Interest rates sure to rise
10 February 2000

Interest rates are almost certain to go up early next month says the Employers & Manufacturers Association.

“The Reserve Bank will stay true to form and raise interest rates early next month,” said the chief executive of EMA (Northern), Alasdair Thompson.

“The Bank will do this mainly to lift the exchange rate and stop the pass through into the economy of higher raw material costs which could eventuate in many months time if our dollar was allowed to get weaker, not because of any sign of imminent inflation.

“The increase will represent at least an extra 0.5 per cent onto interest rate costs.

“With this prospect, business should consider locking in some of their borrowings at fixed rates now.

“Unfortunately the move will see some investment plans shelved, with new production capacity and new job opportunities diminished.

“However, it is far less likely to have the desired result of shoring up the exchange rate. In the face of our current account deficit reaching 8% of GDP, the value of our dollar could easily remain low, and less responsive to interest rate changes,

“The Reserve Bank needs to be mindful that our import economy is all too successful and our export economy not successful enough.

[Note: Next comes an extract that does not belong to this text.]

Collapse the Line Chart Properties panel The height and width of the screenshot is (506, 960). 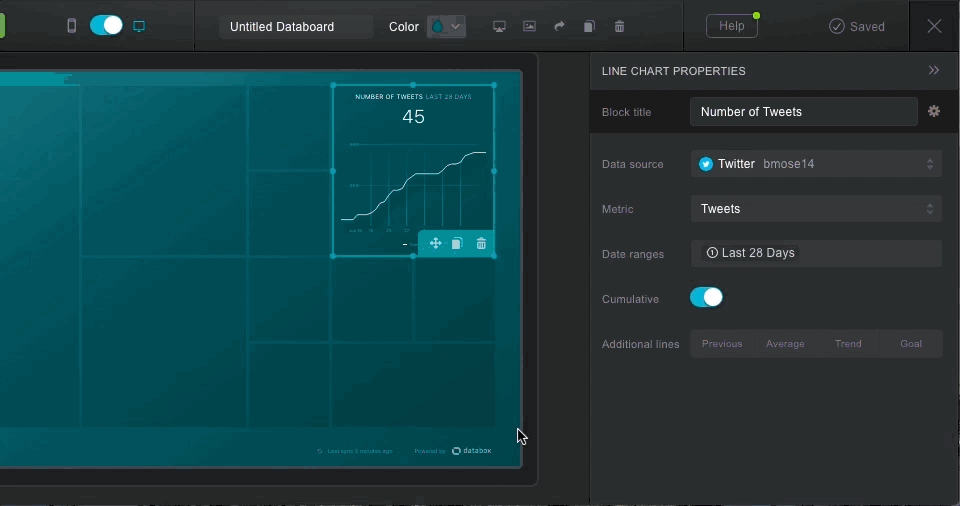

“More ominously New Zealand’s household debt is reaching levels that are making the country uninviting to new offshore investors. Our net foreign debt is now 87% of GDP, or $86 billion, the vast bulk of which has been mortgaged against New Zealand homes in the last three years.

“Given our high net foreign debt and substantial trade deficit, it is imperative that the Reserve Bank does not try hoisting the exchange rate against the need to promote exports nor out of an unfounded concern over the inflationary effect of a lower currency.

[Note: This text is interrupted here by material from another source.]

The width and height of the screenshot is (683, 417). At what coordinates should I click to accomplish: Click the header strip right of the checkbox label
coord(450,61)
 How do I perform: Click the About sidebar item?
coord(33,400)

"Despite the five major trading banks all forecasting our exchange rate to rise in March to a minimum of 52 cents to the US$, we know no exporter that agrees with their forecast. In spite of production capacity constraints, new investment for expansion remains very low and it is showing few signs of picking up velocity as the favourable dollar and relatively low interest rates signal it should.

“Against this backdrop, the interest rate rise next month has potential to either lead the economy into deflation or strip value from house owners assets.”